INSTRUCTIONS FOR THE TASK:
Please write out all of the records below word for word, and leave the pictures out of your answer.

Recorded data:
★ ★ ★ ★ ★ ★ ★

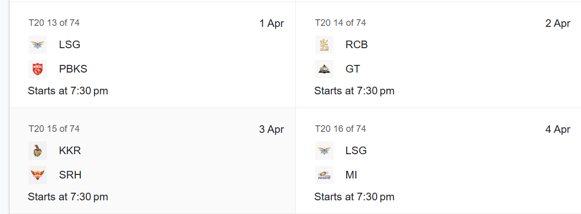581x214 pixels.
Task: Click the KKR team logo
Action: tap(38, 151)
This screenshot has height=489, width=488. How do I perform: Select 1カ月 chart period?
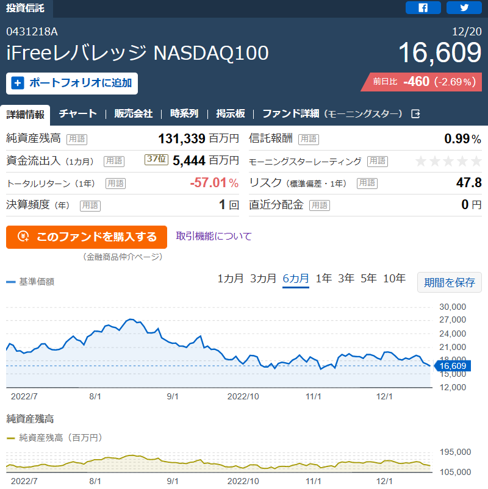coord(230,279)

★ ★ ★ ★ ★ ★ ★

SOLUTION:
581x214 pixels.
Task: Click the KKR team logo
Action: tap(38, 151)
This screenshot has height=489, width=488. How do I perform: Select 1カ月 chart period?
coord(230,279)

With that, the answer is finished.